● **PASSAGE FOR REVIEW**

***

A team of volunteers armed with special lasers are working to restore ancient relics in Italy to their former glory.

With several significant cultural relics still standing, Italy is often called an “open air museum,” with visitors able to get up close and personal with monuments of the past.

Unfortunately, many visitors seem compelled to leave their mark, with graffiti posing a problem for many of the country’s major cities.

But Italian company El.En. has come up with a way to safely remove this unwanted legacy, donating their hand-held machines to a volunteer group that aims to clean up the country’s famous facades.

Called the "Fondazione Angeli del Bello Onlus," or the Non-Profit Angels of Beauty, the volunteers are working to restore the past by erasing the present -- removing graffiti from ancient buildings using a specialized optical fibre laser system called the Laser Blaster.

Usually it takes heavy duty chemicals and plenty of scrubbing to remove graffiti, which can be damaging to the surfaces, but the laser is capable of safely cleaning marble and other surfaces.

Removing only microns worth of material for each pulse of the laser, restoration specialists are able to remove rust, crust, tarnishing, and more.

***

● **ASSIGNED TASK 1**
In the article on laser graffiti removal in Italy, what is the name of the optical fibre laser system the volunteers use?
● **ASSIGNED TASK 2**
Write the next part of the article on laser graffiti removal in Italy, picking up after its final sentence.

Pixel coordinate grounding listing
***

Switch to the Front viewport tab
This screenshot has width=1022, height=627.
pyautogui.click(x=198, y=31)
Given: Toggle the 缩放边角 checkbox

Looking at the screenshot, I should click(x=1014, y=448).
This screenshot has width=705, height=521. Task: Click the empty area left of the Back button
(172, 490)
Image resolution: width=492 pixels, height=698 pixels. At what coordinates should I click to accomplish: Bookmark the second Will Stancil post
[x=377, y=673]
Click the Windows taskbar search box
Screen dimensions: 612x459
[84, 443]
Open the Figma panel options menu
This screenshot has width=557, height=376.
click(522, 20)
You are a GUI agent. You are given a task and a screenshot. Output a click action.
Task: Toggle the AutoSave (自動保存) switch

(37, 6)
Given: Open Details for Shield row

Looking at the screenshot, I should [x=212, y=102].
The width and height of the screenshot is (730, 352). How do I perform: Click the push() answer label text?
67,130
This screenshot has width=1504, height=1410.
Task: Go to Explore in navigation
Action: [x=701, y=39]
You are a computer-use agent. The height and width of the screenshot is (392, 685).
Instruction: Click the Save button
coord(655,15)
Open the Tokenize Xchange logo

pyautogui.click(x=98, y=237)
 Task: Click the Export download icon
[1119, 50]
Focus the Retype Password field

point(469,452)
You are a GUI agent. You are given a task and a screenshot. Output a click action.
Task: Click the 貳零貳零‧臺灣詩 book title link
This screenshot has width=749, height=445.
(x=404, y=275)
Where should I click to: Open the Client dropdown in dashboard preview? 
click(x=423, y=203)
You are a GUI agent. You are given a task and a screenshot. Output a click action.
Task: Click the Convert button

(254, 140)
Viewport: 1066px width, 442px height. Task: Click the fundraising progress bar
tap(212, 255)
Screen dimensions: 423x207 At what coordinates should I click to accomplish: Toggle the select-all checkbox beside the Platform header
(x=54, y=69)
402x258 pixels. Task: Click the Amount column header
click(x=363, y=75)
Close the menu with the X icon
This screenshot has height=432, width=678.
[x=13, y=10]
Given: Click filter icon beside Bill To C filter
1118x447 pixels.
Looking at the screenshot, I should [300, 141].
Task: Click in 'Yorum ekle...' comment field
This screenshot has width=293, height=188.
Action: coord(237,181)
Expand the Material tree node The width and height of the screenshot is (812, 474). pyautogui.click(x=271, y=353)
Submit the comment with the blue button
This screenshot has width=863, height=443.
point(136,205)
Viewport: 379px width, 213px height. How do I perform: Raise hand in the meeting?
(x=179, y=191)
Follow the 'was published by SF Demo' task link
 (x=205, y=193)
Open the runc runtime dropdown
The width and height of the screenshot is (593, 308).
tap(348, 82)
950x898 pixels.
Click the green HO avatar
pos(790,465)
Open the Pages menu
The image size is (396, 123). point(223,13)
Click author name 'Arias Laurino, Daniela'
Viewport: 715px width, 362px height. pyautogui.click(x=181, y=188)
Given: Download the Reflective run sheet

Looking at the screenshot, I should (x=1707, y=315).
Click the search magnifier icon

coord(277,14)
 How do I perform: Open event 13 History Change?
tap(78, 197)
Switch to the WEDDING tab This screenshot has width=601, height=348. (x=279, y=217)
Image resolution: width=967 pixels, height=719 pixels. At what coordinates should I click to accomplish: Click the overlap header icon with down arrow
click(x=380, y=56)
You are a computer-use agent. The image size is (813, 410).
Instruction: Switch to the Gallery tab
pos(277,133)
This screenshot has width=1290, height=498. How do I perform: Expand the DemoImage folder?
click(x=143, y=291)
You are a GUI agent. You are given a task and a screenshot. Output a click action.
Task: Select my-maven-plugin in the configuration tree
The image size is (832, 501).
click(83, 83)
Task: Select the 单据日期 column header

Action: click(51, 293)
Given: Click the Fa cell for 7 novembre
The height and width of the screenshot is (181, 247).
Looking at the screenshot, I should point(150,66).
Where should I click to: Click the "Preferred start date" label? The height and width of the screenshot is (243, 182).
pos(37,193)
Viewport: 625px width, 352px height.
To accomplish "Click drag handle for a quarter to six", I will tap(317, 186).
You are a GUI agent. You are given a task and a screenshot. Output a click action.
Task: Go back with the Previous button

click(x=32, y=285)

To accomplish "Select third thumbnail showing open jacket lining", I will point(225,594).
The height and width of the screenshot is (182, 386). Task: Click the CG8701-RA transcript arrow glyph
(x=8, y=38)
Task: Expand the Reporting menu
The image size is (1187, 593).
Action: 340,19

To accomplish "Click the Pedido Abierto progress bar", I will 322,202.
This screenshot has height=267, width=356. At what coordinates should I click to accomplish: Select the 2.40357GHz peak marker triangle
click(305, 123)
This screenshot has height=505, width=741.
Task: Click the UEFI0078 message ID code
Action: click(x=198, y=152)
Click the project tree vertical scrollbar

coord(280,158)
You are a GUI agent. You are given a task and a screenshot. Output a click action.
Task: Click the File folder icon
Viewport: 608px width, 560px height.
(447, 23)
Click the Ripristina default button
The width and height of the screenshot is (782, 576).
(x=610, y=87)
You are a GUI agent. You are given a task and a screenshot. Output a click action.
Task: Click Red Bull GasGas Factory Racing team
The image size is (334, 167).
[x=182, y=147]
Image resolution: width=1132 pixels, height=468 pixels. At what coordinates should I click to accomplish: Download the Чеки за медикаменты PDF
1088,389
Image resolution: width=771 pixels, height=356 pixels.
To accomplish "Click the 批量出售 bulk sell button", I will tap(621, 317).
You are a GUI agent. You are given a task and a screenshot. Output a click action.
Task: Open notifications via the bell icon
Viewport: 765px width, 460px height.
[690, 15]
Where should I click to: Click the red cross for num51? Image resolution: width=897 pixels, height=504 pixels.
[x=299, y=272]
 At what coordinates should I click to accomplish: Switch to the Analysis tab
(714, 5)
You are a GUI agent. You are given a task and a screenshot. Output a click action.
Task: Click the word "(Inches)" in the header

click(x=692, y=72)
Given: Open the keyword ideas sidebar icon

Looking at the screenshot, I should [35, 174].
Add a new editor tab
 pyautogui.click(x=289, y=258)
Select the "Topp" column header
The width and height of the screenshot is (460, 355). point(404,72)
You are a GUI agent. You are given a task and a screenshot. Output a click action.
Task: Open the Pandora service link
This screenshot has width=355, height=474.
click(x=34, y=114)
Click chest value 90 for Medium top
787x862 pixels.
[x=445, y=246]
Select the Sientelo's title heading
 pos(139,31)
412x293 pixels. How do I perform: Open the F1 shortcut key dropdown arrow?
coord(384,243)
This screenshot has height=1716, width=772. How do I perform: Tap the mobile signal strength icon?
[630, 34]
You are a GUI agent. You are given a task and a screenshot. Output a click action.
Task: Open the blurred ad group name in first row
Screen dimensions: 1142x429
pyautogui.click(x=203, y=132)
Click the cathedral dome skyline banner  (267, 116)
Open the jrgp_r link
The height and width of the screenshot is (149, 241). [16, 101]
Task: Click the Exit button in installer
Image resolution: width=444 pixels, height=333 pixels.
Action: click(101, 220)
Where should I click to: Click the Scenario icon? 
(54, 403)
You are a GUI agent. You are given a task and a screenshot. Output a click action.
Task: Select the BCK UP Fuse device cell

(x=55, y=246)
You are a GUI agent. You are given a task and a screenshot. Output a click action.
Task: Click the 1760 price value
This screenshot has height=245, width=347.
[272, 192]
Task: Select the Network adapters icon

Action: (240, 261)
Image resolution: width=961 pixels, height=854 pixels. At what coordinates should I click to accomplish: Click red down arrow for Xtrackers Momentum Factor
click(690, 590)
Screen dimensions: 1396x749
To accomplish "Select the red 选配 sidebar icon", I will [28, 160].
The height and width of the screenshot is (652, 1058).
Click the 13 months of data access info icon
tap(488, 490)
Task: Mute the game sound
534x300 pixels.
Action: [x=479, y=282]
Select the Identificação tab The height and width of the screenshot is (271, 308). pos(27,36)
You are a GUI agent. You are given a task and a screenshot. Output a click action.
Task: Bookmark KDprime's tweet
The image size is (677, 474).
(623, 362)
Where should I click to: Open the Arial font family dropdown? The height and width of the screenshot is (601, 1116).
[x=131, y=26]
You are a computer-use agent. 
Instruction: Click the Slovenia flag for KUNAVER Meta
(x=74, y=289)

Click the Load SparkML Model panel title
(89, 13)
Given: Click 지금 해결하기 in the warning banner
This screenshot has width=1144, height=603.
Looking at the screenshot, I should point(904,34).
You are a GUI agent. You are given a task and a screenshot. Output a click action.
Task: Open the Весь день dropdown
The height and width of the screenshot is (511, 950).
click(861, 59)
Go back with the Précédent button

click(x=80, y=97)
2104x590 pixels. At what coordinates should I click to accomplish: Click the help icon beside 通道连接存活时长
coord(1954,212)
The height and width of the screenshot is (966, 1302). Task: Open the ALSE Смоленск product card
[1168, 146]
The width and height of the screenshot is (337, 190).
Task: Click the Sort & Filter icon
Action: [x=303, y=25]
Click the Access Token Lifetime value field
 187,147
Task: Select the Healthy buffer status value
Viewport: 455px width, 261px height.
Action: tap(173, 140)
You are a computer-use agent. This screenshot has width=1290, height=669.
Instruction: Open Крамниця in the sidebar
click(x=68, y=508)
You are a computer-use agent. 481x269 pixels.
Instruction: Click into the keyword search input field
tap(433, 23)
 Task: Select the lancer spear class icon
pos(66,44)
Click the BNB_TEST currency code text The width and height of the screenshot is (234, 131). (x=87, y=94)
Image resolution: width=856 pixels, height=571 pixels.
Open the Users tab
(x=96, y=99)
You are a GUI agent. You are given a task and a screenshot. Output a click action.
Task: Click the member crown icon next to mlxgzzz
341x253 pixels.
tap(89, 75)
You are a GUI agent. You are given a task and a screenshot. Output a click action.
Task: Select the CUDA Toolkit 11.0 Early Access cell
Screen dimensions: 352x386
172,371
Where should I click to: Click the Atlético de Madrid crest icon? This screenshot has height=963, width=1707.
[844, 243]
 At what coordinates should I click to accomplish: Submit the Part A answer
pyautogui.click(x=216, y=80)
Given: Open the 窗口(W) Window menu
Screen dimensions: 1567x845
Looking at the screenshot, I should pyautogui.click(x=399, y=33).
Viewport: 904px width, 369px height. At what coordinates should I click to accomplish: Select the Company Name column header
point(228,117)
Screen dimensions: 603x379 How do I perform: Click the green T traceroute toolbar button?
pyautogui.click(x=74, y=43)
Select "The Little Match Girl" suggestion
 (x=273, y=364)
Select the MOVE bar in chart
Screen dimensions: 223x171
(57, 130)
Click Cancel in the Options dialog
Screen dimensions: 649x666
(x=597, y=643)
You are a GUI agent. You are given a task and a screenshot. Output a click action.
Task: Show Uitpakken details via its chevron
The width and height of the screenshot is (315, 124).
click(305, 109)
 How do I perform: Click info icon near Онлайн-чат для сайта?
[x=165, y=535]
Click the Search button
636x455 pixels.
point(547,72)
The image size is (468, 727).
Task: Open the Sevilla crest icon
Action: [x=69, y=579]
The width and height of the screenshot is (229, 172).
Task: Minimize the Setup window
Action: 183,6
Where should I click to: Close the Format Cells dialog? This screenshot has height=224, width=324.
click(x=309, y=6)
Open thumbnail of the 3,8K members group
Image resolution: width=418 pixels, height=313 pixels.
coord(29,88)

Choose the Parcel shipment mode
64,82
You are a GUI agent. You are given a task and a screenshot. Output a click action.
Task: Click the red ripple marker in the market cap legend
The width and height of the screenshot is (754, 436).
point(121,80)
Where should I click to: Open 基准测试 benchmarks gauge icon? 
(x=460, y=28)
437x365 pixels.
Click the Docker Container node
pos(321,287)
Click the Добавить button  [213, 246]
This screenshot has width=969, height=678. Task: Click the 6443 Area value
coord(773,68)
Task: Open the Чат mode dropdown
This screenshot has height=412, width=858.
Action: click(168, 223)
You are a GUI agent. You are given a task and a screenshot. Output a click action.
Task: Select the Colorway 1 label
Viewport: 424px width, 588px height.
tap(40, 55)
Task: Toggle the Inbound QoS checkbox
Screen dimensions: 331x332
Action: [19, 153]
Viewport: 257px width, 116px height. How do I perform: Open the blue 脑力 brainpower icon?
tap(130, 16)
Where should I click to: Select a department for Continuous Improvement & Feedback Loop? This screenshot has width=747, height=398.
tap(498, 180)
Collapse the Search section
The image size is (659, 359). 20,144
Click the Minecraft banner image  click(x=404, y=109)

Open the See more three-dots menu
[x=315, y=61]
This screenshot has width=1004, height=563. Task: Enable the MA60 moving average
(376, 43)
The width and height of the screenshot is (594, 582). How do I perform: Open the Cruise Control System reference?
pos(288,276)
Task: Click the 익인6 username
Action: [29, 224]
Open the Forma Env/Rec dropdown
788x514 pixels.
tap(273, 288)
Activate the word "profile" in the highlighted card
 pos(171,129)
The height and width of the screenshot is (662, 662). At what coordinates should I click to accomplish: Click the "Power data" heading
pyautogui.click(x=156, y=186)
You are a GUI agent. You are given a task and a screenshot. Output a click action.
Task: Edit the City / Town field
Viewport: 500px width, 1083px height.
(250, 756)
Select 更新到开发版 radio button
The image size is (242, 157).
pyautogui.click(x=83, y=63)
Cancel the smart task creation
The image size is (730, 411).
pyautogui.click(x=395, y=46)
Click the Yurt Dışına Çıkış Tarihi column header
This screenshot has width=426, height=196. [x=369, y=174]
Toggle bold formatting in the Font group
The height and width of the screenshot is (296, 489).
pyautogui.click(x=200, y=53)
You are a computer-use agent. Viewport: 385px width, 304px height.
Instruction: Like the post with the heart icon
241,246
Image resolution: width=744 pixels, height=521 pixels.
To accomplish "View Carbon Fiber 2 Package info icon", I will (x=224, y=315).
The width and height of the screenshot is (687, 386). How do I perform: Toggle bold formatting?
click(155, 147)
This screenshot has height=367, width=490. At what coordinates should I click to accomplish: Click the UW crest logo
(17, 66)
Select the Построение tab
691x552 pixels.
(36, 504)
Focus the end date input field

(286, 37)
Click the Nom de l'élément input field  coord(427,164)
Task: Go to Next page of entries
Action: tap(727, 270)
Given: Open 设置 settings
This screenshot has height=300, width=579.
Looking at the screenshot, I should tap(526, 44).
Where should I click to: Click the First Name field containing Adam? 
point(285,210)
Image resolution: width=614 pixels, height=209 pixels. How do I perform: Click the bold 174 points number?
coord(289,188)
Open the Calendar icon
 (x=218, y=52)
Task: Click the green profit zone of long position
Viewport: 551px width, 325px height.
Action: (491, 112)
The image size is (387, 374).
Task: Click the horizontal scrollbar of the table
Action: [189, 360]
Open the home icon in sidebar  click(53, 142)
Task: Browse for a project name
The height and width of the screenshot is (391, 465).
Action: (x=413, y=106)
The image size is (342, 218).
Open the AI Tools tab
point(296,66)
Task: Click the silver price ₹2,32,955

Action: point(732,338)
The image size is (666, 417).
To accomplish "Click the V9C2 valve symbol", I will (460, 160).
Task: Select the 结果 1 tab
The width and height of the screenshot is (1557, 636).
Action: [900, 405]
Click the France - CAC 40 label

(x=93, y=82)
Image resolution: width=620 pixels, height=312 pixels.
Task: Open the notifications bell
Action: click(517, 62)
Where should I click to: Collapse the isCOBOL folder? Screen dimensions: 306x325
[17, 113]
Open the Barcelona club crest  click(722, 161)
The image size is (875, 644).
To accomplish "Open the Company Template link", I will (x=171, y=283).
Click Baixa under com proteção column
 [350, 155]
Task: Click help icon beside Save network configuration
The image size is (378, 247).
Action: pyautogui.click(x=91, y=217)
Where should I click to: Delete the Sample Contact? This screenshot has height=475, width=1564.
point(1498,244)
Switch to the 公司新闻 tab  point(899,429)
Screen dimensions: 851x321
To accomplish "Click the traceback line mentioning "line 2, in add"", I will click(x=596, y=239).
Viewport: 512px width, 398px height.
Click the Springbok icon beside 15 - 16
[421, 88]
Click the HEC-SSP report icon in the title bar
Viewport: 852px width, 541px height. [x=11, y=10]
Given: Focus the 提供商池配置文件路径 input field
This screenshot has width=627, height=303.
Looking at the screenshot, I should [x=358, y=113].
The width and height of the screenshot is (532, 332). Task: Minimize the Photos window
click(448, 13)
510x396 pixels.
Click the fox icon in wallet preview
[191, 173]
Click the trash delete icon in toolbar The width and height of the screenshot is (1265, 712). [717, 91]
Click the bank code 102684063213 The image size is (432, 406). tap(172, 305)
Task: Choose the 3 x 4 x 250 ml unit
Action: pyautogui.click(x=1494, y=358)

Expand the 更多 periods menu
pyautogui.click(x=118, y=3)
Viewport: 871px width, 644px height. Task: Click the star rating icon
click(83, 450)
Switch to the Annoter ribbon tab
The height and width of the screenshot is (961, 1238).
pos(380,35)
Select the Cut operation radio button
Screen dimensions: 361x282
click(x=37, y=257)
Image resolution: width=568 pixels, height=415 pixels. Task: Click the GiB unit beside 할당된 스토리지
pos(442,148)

***

● **OUTPUT 1**
The Laser Blaster.

● **OUTPUT 2**
El.En., which designs and builds specialized medical and industrial lasers, created a new division called Light for Art to develop lasers to restore ancient paintings and stone materials.

Over time the team has worked to refine the system to work on metals, ceramics, wood and textiles.

While the systems are proving effective at cleaning up Florence, volunteers say that some of the areas they have cleaned have already been revandalized.

“I’d like young people to see how much time we have to put in to take this off,” one volunteer said.

Previously the systems have been used to restore famous monuments like Nepal’s Patan Royal Palace, the Leaning Tower of Pisa, the Palace of Versailles, and more.